Ese pesimismo que se respira en la serie desde este momento empatiza al instante con un público que vive en un contexto social en crisis. Ya no sólo económica, sino también cuando la corrupción en la política es cada vez más latente.

Juego de Tronos, (2011)

El carácter moral -y difuso- de los protagonistas hace que el espectador tenga que escoger a unos u otros para gobernar, pero siempre con el miedo de la posible corrupción y traición del personaje. Se crea aquí el principal debate de la serie y de nuestra sociedad desde hace siglos: ¿Quién se merece gobernar? ¿Quién se merece el poder? La serie pone así al espectador en una tesitura interesante en tiempos que concuerdan con la realidad, donde aún no sabemos qué partido político debe gobernar.

Pomares, después de analizar el paso de personajes como Khalesi o Cersei, mujeres que luchan de diferente manera por el poder en tierra de hombres, expuso que hay que diferenciar el concepto de poder y el de legitimidad. La producción plantea diferentes maneras de búsqueda de poder para hacernos esta pregunta: ¿La legitimidad da poder? Con el ejemplo de Khalesi, Pomares insistió en la prueba de que el poder se gana, y sin poder no hay legitimidad.

El caos no es un foso, es una escalera


Para finalizar la charla, el ponente comentó una de las escenas más importantes de la serie, en la cual se encuentran los personajes de Lord Varys y Meñique reflexionando sobre el caos. Este último termina el diálogo diciéndonos que el caos puede ser una oportunidad para ascender, algo que, relacionándolo una vez más con el paradigma actual, se ha visto en algunos políticos que se han aprovechado de la debacle que ha supuesto la crisis en estos años -el fenómeno del populismo y el ascenso de la ultraderecha, por ejemplo-. Meñique representa así el personaje meticuloso y manipulador que no se deja llevar por las pasiones y se aprovecha del desborde de la de otros para ascender y cumplir sus objetivos.
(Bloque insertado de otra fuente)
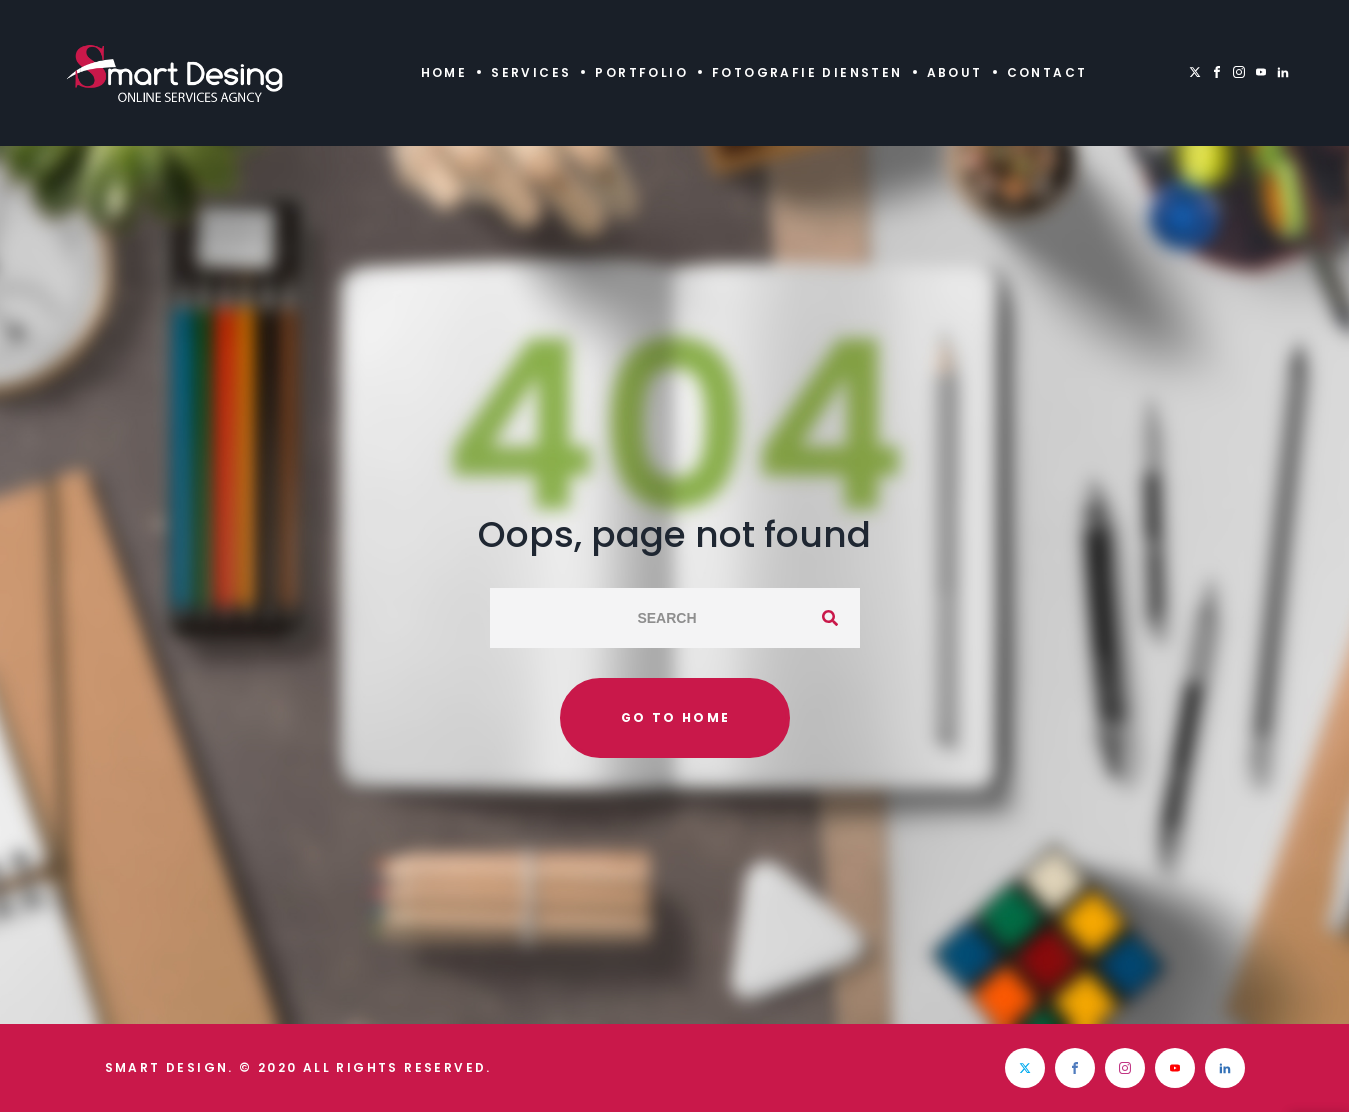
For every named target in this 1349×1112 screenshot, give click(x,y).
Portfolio (641, 72)
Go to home (676, 717)
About (955, 72)
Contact (1047, 72)
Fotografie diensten (807, 72)
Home (444, 72)
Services (531, 72)
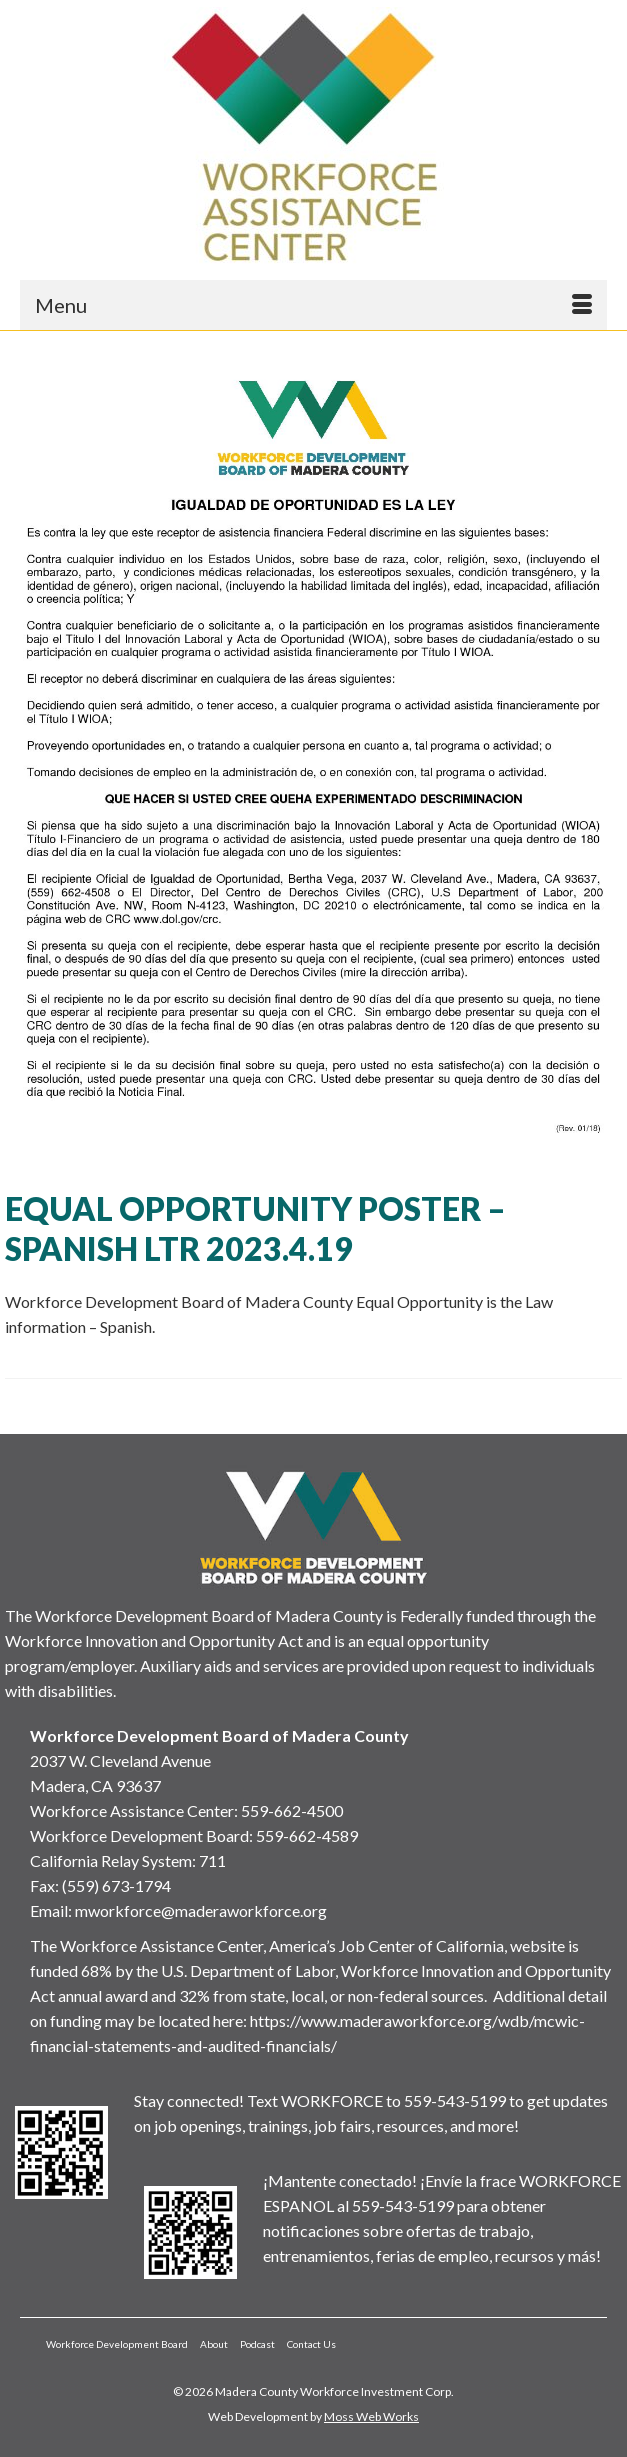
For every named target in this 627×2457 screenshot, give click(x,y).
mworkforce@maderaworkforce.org (201, 1910)
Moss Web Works (371, 2416)
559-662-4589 (307, 1835)
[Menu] (313, 305)
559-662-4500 (292, 1810)
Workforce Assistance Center (132, 1810)
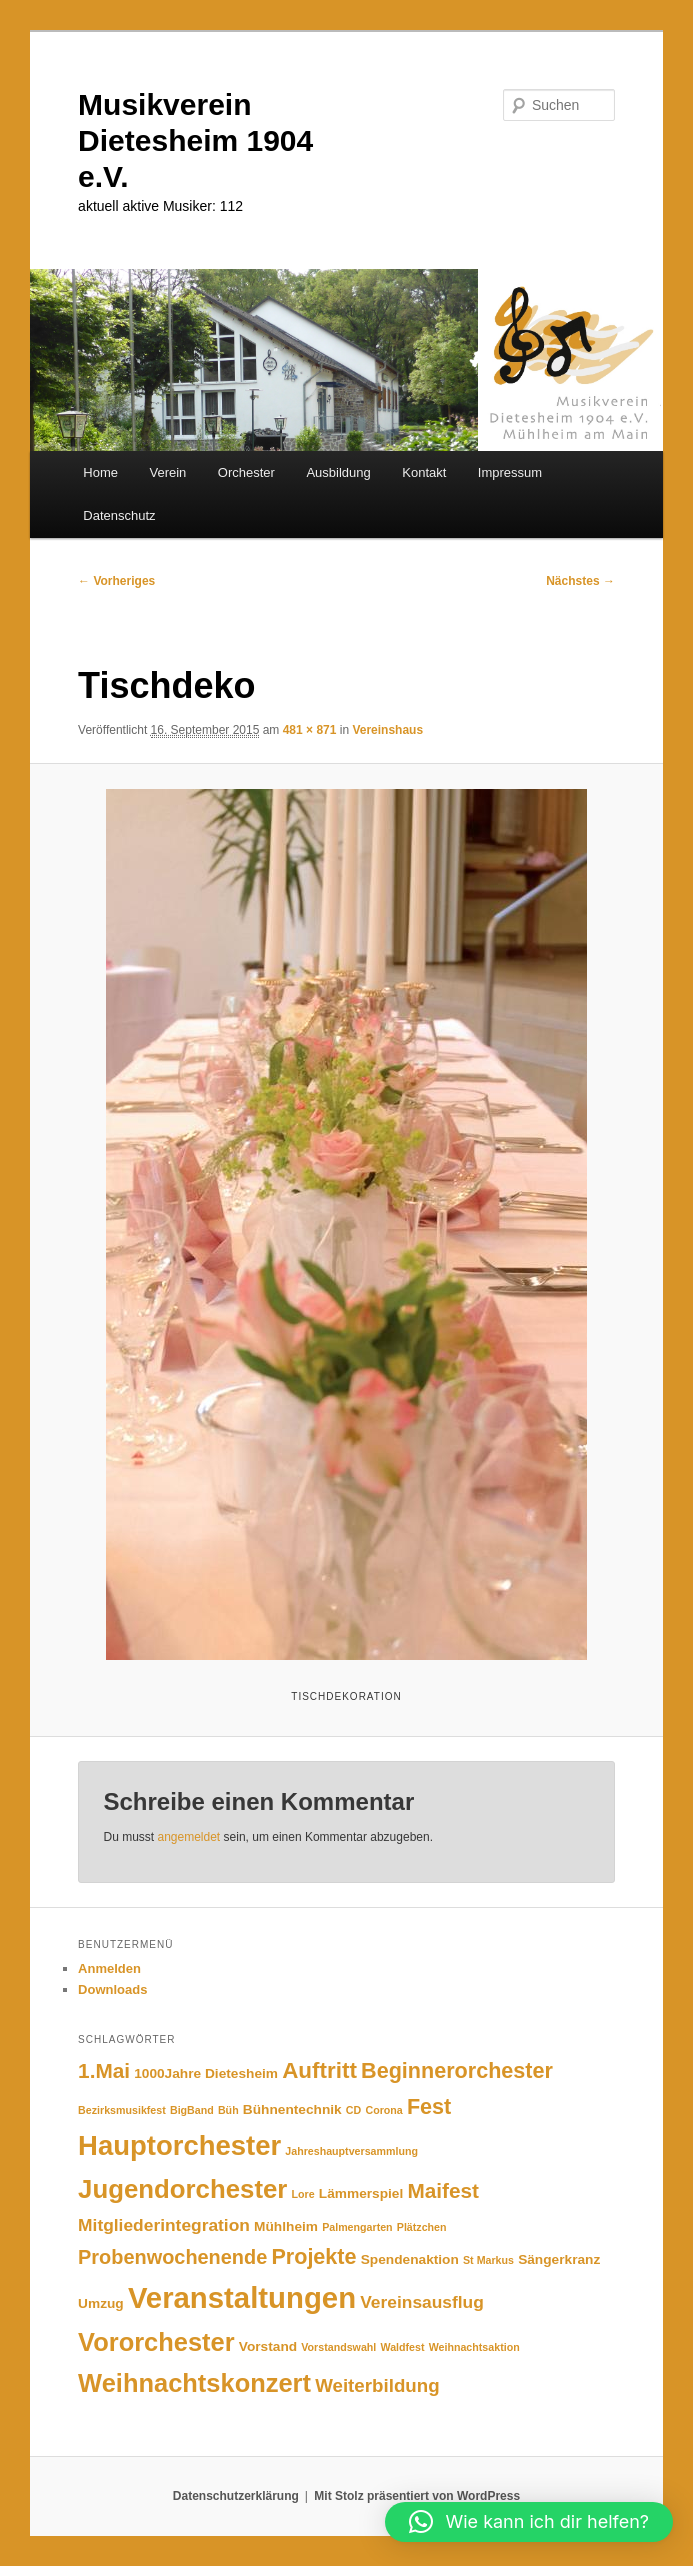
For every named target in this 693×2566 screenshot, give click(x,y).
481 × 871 (310, 730)
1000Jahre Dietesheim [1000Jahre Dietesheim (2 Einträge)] (206, 2073)
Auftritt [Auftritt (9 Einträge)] (319, 2070)
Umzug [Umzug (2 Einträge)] (101, 2303)
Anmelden (109, 1968)
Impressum (510, 472)
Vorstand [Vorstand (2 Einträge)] (268, 2346)
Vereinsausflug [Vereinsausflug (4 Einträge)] (422, 2302)
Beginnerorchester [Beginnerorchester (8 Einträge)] (457, 2070)
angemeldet (188, 1837)
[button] (529, 2522)
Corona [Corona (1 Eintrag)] (383, 2110)
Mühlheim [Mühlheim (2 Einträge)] (286, 2226)
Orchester (246, 472)
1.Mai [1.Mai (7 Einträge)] (104, 2070)
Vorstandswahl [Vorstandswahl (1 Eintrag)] (338, 2347)
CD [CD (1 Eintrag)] (353, 2110)
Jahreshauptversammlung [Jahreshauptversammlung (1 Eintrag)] (351, 2151)
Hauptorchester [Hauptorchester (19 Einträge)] (179, 2145)
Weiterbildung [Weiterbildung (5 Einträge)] (377, 2385)
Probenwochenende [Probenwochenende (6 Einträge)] (172, 2257)
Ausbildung (338, 472)
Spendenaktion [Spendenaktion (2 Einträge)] (410, 2259)
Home (100, 472)
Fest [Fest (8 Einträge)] (429, 2106)
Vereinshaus (387, 730)
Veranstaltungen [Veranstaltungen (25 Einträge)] (242, 2297)
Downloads (112, 1989)
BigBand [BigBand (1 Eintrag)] (192, 2110)
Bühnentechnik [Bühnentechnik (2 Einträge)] (292, 2109)
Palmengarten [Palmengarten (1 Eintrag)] (357, 2227)
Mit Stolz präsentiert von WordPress (417, 2496)
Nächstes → (580, 581)
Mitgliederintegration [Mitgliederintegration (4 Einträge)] (164, 2225)
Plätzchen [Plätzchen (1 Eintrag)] (422, 2227)
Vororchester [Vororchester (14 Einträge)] (156, 2342)
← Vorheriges (116, 581)
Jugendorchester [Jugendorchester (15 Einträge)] (182, 2189)
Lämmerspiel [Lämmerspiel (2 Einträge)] (361, 2193)
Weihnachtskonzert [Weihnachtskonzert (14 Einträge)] (194, 2383)
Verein (167, 472)
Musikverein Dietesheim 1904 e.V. (195, 140)
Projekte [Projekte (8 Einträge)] (313, 2256)
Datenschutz (119, 515)
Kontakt (424, 472)
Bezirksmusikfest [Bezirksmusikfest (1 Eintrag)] (122, 2110)
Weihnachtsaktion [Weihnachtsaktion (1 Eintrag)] (474, 2347)
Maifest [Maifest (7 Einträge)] (443, 2190)
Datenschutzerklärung (236, 2496)
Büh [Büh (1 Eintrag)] (228, 2110)
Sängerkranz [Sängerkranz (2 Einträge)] (559, 2259)
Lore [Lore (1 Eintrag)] (303, 2194)
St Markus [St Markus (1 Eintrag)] (488, 2260)
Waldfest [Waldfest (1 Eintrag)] (402, 2347)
Al fin y al cabo, toda la serie es un homenaje al caos y lo que viene después del mismo. Cómo algunos lo aprovechan para ascender y otros se engullen en un foso sin fin.

Con esta última reflexión, Pomares agradeció la asistencia con un aplauso caluroso de un público que salió de la Sala de Grados de la Facultad de Periodismo con ganas de que llegue la 8ª temporada de esta magnífica serie.